I am of the view that we still need more sexual education, not only targeting the youth but also include the elders. My take has always been that we often have a negative attitude towards these condoms. We associate condoms with reduction in sexual gratification. I remember having a related discussion with three friends at one bar in Maun. One of them who is a lady, bluntly said that ‘waitse khondomo yone ke turn-off hela’ (I lose sexual appetite whenever a partner reaches out for a condom). Such is the belief that most of us hold with regard to sexual protection using a condom. We should then ask ourselves, is the solution in the provision of further condoms in schools or more sexual education? Let us start here, condoms are easily accessible. They are provided for by our good government in clinics, hospitals, bars, offices and many other strategic places. Those that do not prefer these free sexual protection resources, do easily access condoms at almost every shop. I therefore believe that using or not using a condom is a matter of choice. It has very little to do with accessibility of these sexual protection instruments. If access to condoms was such a problem, then pregnancy rate would have been so high that more than half our secondary going female students would be pregnant every year.

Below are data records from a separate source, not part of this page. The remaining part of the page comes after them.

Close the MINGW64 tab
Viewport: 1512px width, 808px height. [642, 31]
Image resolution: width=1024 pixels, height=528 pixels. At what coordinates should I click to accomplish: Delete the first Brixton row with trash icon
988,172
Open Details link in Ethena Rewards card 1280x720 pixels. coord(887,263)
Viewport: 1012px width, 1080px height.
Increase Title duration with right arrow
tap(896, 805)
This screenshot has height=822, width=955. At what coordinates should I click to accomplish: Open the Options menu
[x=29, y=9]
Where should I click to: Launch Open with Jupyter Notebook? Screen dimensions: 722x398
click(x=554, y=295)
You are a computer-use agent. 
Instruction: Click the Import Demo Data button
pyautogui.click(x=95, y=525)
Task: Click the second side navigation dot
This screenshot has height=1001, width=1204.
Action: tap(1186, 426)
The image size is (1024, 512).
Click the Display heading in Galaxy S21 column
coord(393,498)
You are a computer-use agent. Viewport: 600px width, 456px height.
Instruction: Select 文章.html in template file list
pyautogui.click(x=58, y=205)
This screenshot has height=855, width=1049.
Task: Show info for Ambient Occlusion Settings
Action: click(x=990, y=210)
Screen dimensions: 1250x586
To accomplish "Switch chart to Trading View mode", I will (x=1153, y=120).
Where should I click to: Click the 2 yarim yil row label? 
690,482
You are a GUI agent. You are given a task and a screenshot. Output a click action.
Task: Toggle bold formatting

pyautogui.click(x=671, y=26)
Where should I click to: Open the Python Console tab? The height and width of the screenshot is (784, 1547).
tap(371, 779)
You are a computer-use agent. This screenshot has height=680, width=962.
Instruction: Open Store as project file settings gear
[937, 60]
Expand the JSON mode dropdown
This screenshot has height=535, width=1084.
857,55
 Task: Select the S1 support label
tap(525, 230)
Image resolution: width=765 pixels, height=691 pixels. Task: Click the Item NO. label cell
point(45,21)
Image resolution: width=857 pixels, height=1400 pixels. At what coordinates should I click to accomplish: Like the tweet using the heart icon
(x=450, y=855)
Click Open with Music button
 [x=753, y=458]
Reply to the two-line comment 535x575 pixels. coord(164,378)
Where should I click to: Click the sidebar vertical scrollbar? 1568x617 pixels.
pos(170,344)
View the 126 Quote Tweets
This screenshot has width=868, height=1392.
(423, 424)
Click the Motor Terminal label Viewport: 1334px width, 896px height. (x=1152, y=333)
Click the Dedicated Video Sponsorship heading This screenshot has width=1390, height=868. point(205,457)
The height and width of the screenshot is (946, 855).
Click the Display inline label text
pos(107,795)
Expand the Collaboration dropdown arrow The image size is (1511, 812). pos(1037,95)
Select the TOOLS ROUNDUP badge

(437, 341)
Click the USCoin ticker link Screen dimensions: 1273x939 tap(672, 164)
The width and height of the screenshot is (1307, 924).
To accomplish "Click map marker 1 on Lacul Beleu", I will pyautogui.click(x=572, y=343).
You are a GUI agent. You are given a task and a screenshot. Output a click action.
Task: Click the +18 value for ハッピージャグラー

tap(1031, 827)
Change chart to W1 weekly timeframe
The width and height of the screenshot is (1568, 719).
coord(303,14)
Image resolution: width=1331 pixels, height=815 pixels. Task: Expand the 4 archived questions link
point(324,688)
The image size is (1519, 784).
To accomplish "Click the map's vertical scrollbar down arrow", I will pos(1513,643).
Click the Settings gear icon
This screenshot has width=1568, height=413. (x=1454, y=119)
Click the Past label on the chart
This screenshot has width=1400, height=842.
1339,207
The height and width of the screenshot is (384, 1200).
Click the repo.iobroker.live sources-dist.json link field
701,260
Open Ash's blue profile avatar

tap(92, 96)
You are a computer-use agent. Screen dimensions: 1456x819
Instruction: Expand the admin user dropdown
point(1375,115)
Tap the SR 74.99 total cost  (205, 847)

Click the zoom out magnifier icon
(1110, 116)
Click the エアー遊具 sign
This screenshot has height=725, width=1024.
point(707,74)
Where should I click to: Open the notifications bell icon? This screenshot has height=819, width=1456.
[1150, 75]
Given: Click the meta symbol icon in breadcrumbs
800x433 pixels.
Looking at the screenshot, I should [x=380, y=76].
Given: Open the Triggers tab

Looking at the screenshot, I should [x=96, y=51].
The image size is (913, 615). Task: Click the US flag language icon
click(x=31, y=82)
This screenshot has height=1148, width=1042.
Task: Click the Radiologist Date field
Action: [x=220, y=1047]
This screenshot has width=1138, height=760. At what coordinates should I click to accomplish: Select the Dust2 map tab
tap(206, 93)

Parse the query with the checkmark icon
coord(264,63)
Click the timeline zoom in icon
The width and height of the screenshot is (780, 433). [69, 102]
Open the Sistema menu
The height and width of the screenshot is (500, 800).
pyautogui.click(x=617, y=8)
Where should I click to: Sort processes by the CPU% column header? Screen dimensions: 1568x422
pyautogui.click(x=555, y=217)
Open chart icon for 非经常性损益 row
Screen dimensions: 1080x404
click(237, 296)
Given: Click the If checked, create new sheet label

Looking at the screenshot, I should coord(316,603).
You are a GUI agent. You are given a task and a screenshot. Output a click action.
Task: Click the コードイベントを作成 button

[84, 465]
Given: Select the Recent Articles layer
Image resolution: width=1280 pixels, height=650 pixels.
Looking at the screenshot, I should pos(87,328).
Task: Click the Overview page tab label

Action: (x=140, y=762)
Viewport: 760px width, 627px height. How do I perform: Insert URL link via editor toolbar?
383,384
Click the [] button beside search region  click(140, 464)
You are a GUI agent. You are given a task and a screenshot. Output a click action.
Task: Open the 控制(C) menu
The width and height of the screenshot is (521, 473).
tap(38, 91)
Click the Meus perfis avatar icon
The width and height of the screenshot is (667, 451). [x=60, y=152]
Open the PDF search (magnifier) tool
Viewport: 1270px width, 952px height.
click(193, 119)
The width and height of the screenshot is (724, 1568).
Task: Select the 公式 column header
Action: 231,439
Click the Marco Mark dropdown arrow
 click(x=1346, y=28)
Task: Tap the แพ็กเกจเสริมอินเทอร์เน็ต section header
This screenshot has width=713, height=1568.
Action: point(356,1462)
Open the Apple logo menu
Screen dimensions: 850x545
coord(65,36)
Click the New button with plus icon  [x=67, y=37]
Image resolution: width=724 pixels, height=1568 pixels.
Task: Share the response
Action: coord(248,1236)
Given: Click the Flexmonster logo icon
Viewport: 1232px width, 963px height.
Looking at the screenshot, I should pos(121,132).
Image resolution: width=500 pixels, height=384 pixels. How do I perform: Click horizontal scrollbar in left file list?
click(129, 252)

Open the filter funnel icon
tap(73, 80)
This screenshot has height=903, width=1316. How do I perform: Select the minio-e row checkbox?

One other factor contributing to teenage pregnancy of school going students is the inter-generational sex. It is almost close to a fact that most students are impregnated by elderly males. Some of these inter-generational sexual relationships are as a result of economic dares, but others are purely a matter of choice. Regardless of the root course, we are at a point where we can all agree that such an anomaly is actually a reality. That being the case, are we to supply condoms in schools in order to influence rapid usage of condoms in these inter-generational relationships? Can we ascertain that these elderly men cannot access condoms in the community?
Let me conclude by expressing my concern at the high rate of teenage pregnancy of school going students. Whatever solution that would stop this unwelcome trend I will support fully, including the provision of condoms in our schools if that would make a positive difference. I just wanted to posit that we all need to change attitude towards condom use. Condoms are meant for protection of sexually transmitted diseases and unwanted pregnancy, not to reduce sexual gratification. As long as we are to continue viewing condoms as playing hindrance to natural mellifluousness, then we are to lose battle against sexually transmitted diseases and teenage pregnancy.